---------- ENTRIES ----------

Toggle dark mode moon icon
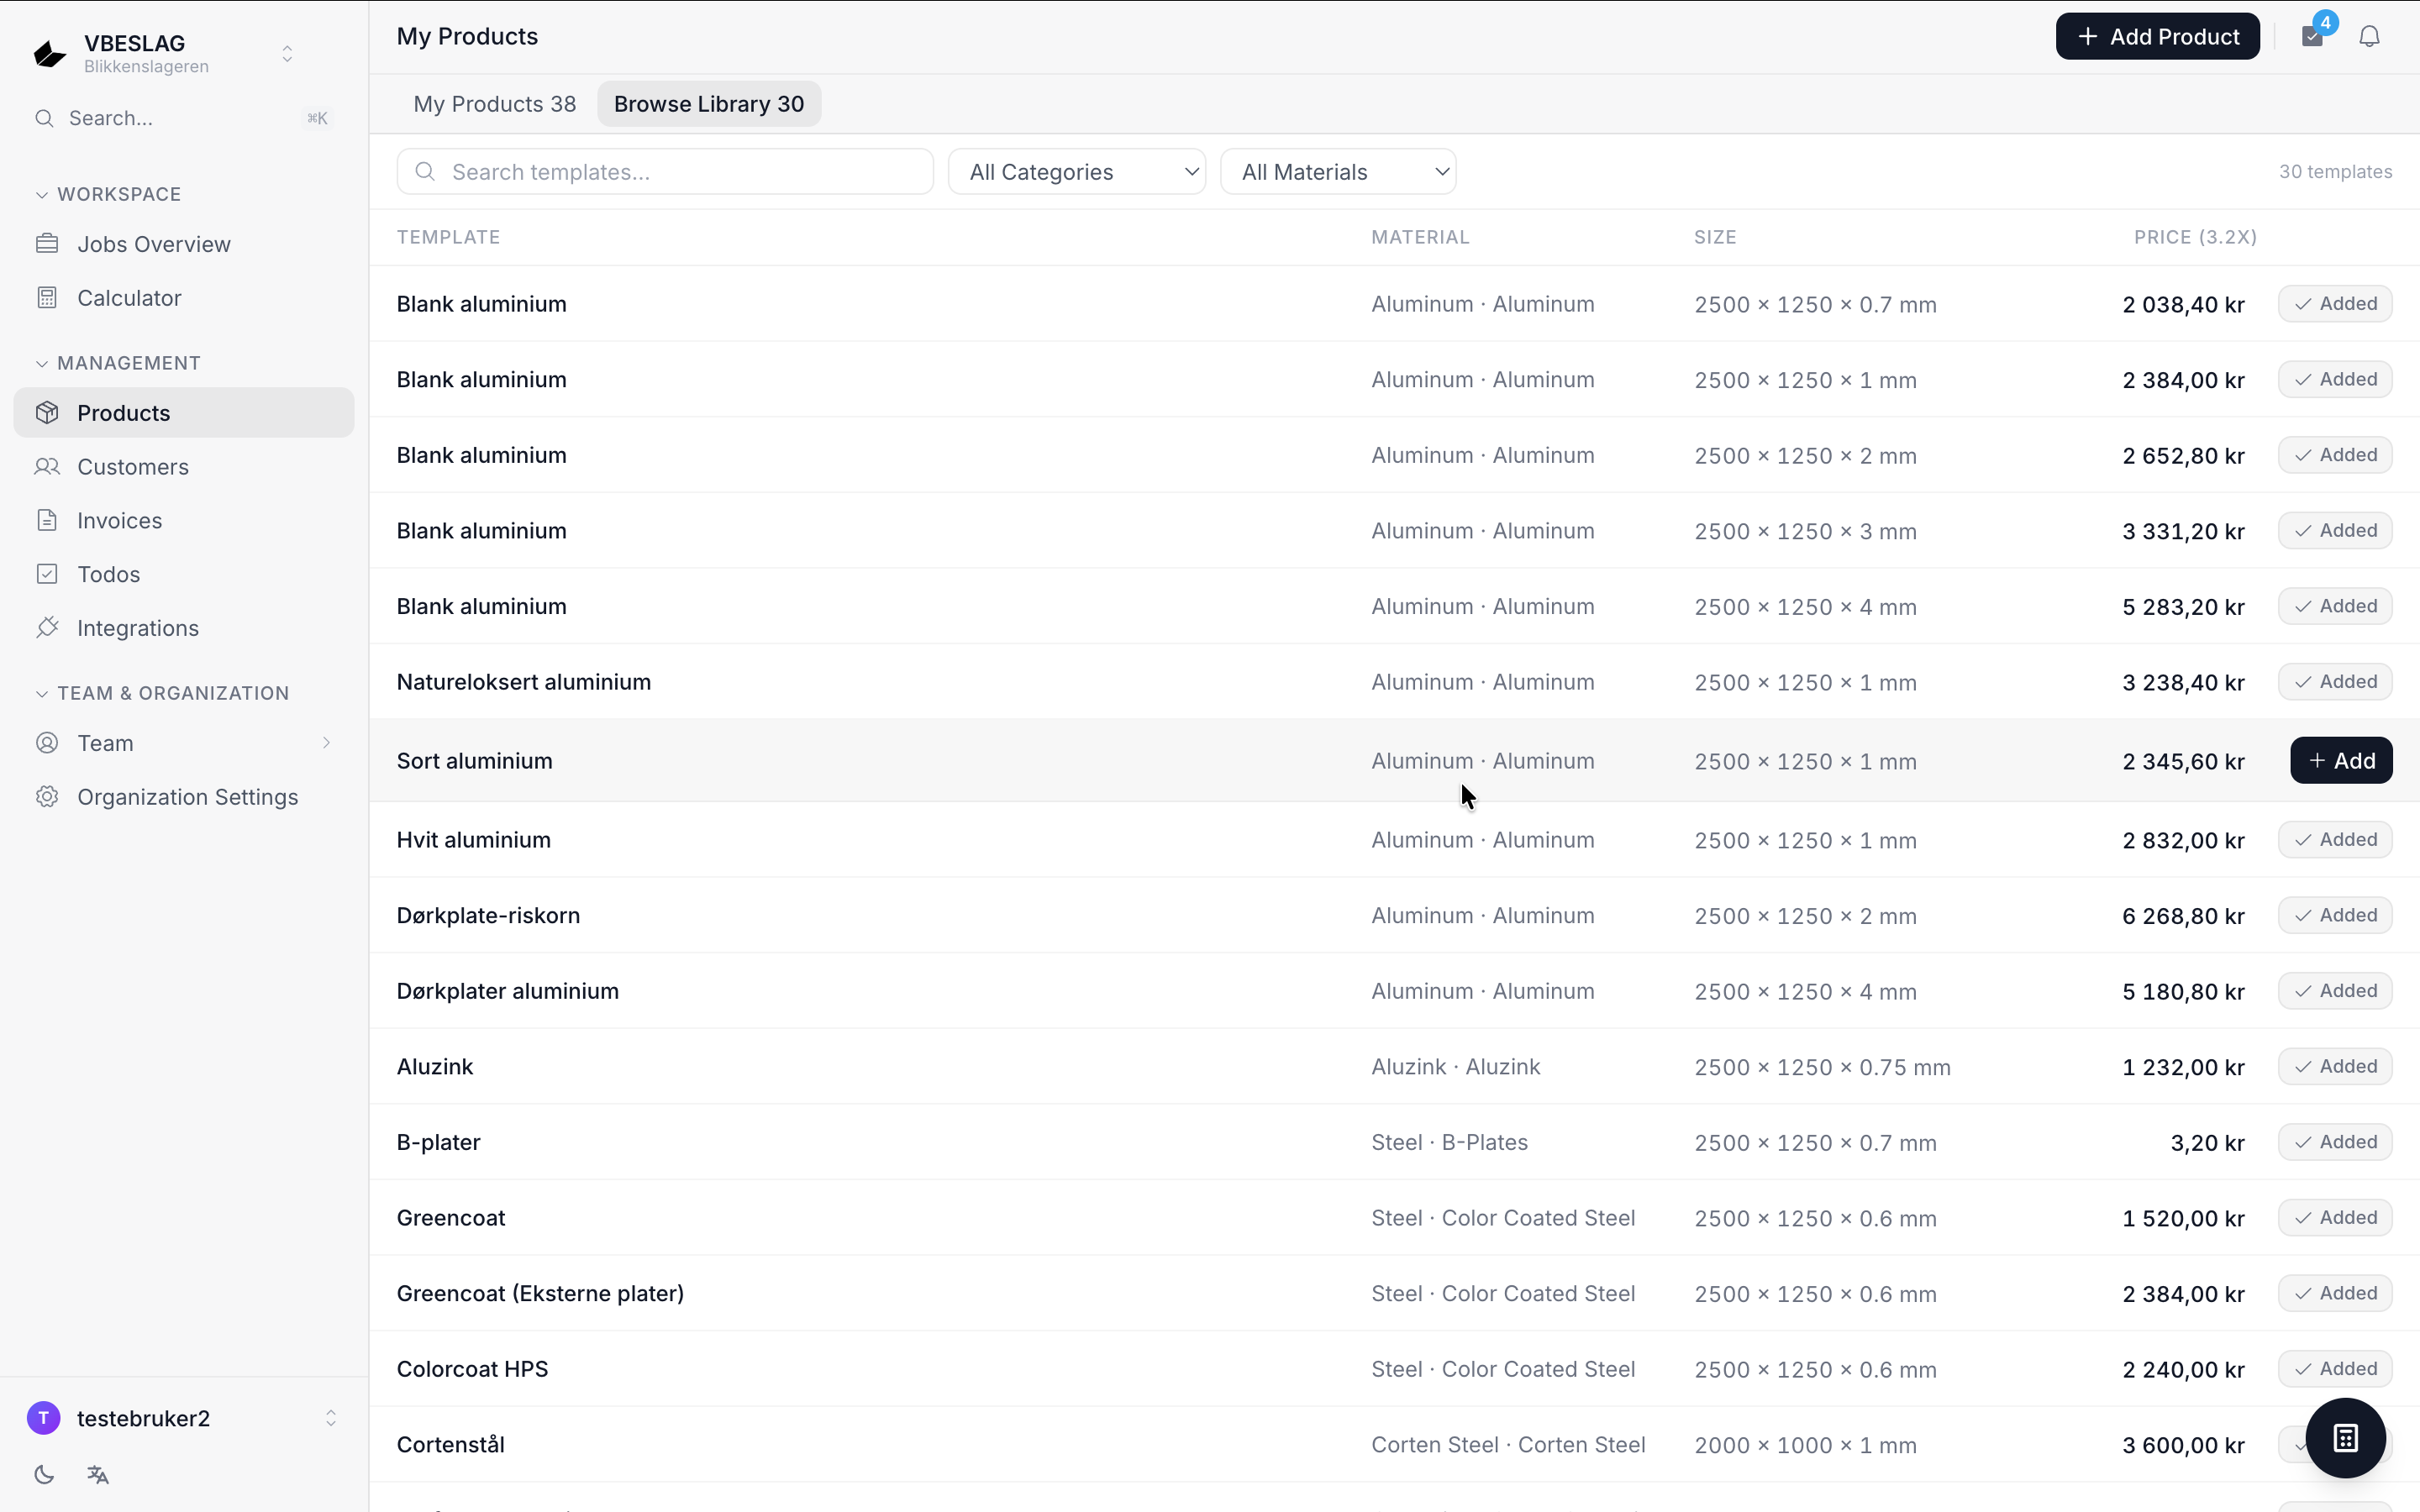2420x1512 pixels. (44, 1474)
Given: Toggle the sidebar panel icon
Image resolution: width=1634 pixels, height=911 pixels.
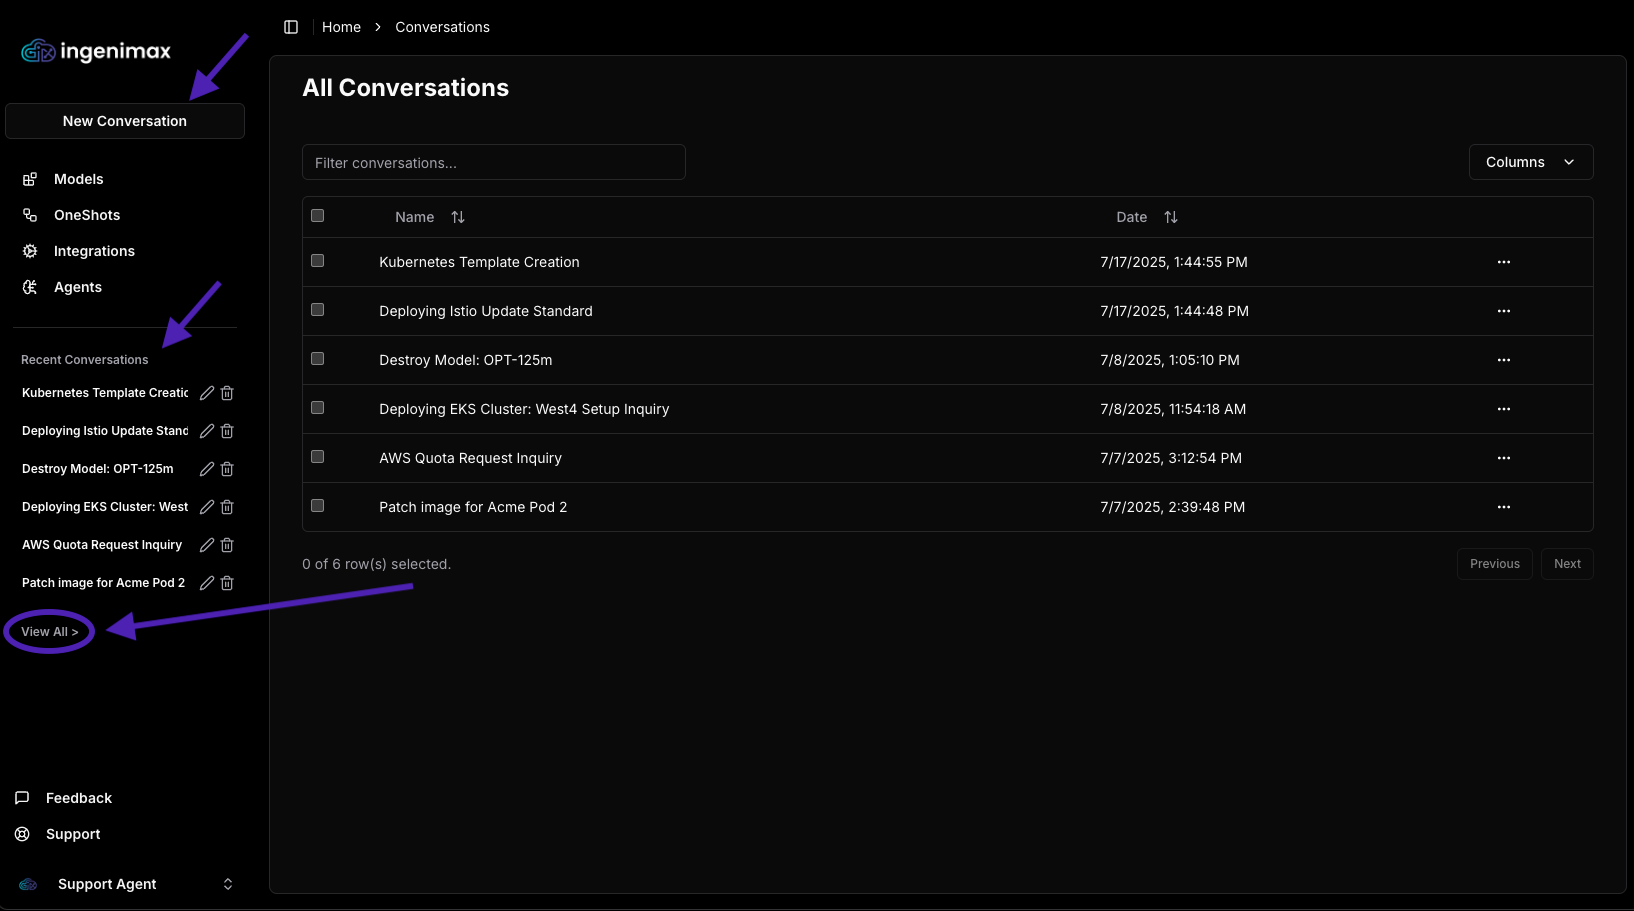Looking at the screenshot, I should pos(291,27).
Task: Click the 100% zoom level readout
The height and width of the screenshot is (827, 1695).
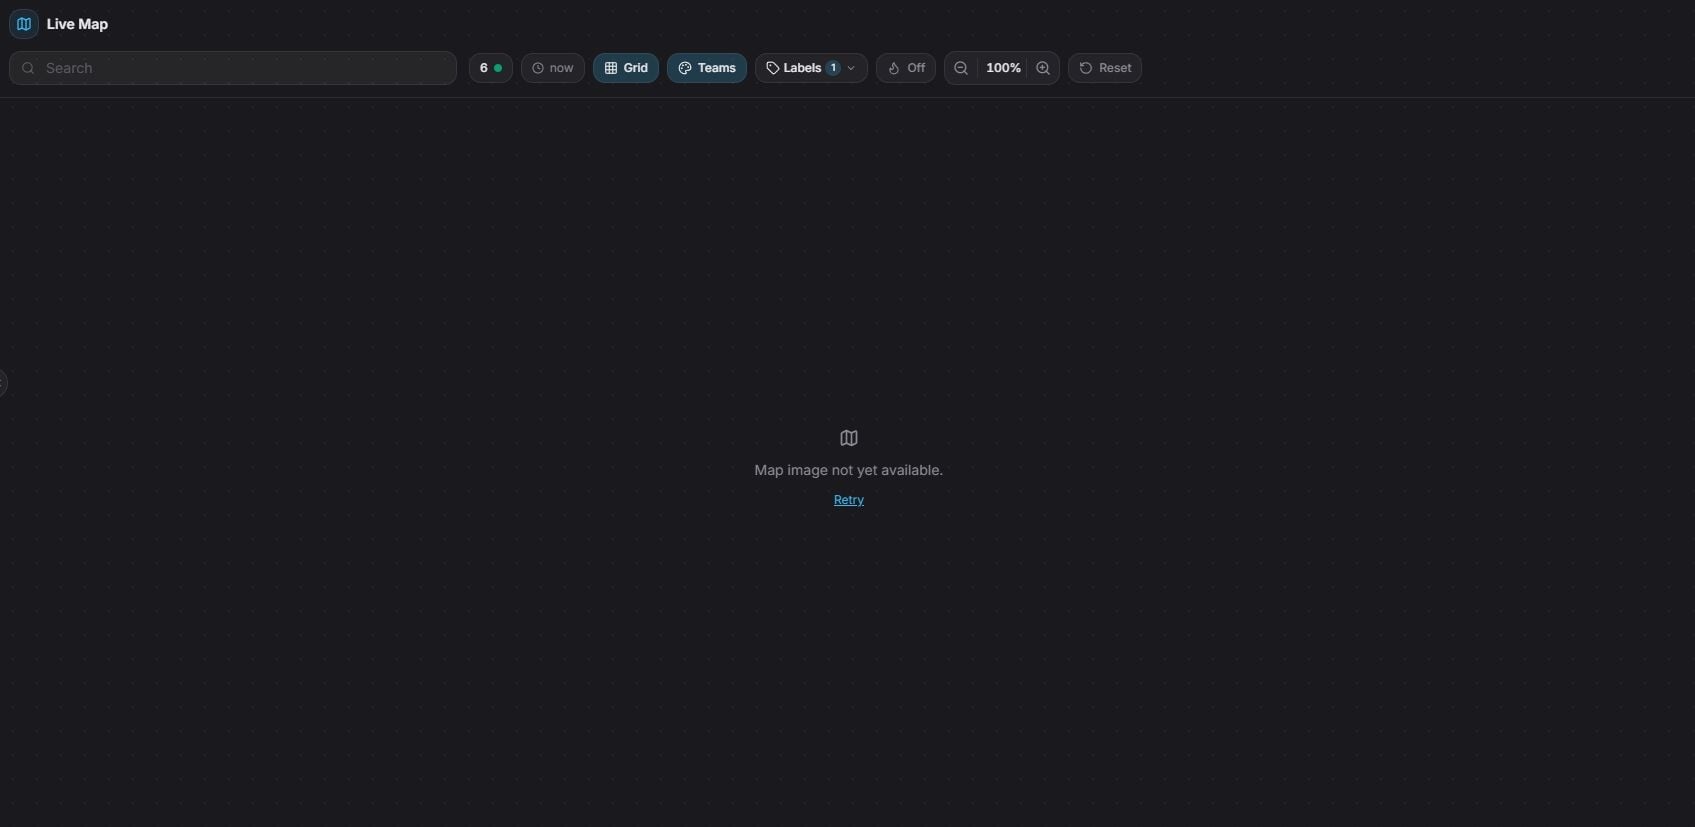Action: click(x=1003, y=68)
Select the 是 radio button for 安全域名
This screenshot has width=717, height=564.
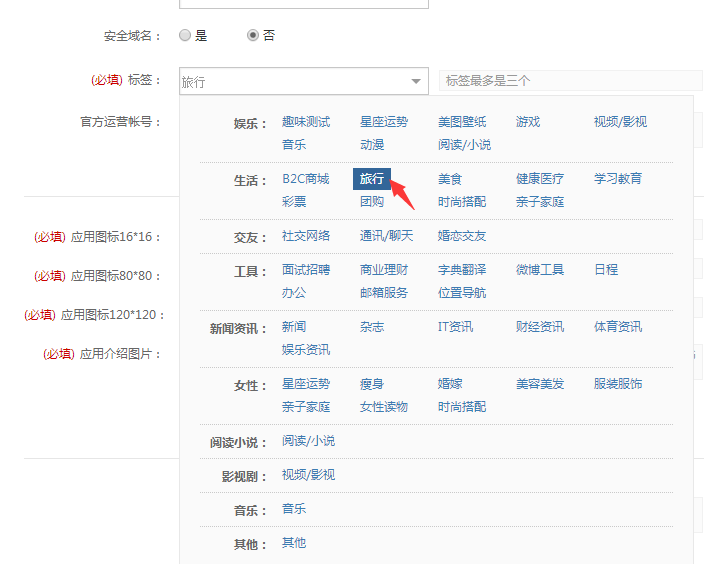coord(185,35)
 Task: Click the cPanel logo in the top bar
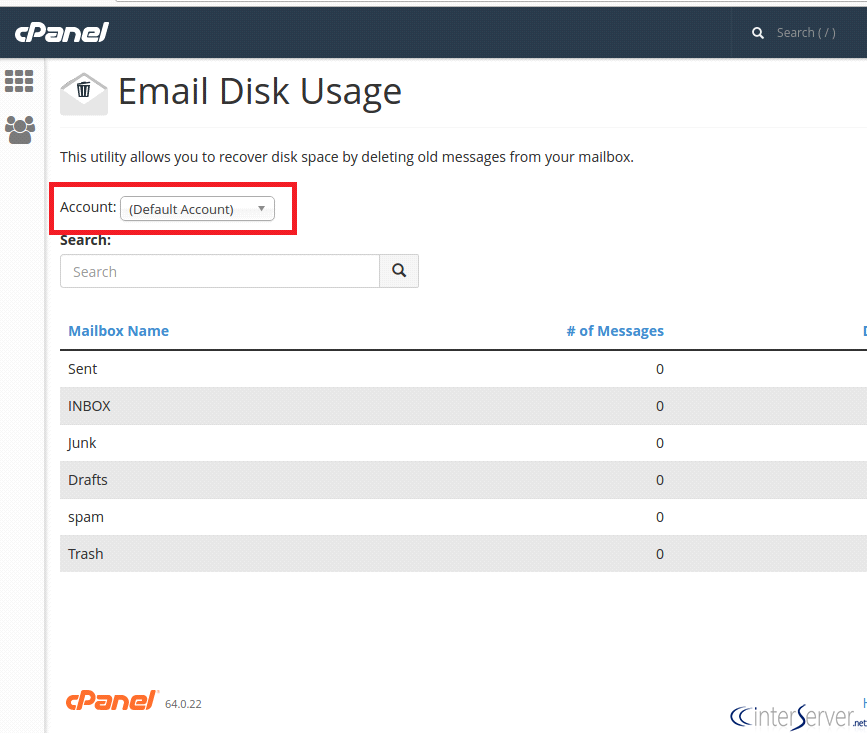tap(60, 32)
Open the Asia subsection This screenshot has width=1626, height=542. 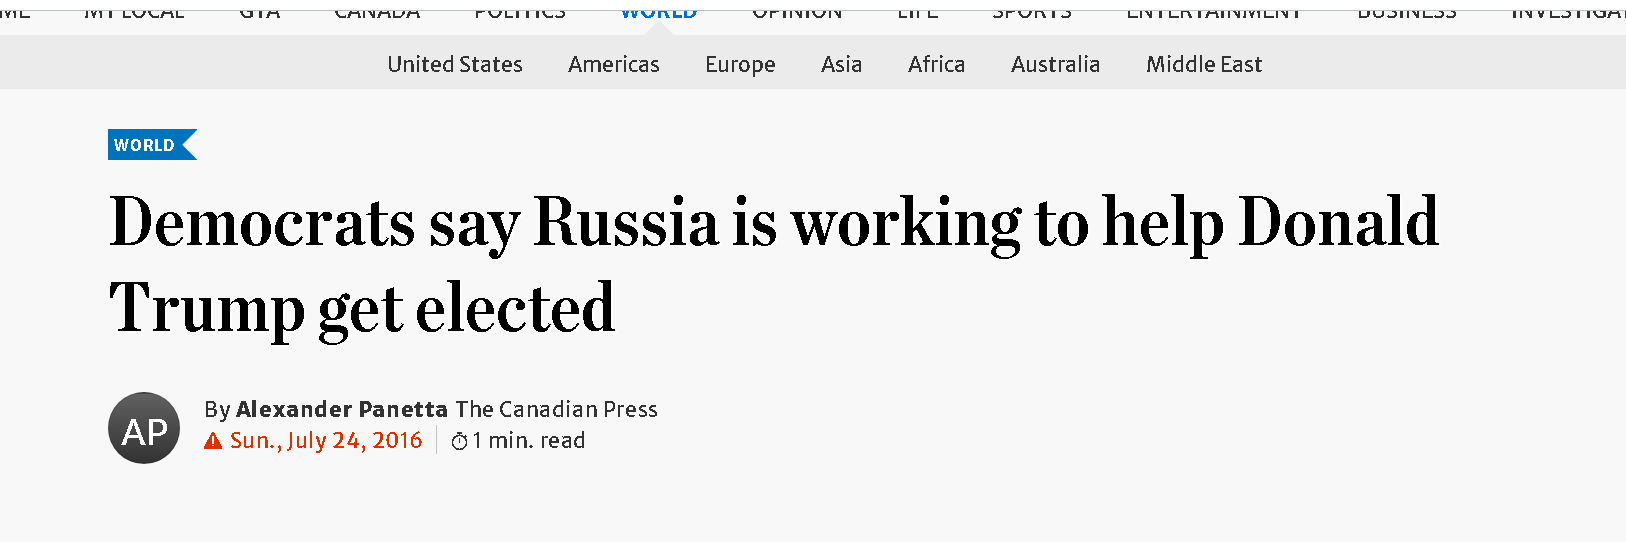[841, 65]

----------

| DESCRIPTION OF THE TASK |
Rewrite the lines from the start through the line containing "Action: click(x=1003, y=68)", replacing "icon" with "symbol" and keeping everything else the same. Omit the pictures.

| CORRECT ANSWER |
Toggle dark mode moon symbol
2420x1512 pixels. (44, 1474)
Given: Toggle the sidebar panel symbol
Image resolution: width=1634 pixels, height=911 pixels.
Looking at the screenshot, I should pos(291,27).
Task: Click the 100% zoom level readout
The height and width of the screenshot is (827, 1695).
Action: click(x=1003, y=68)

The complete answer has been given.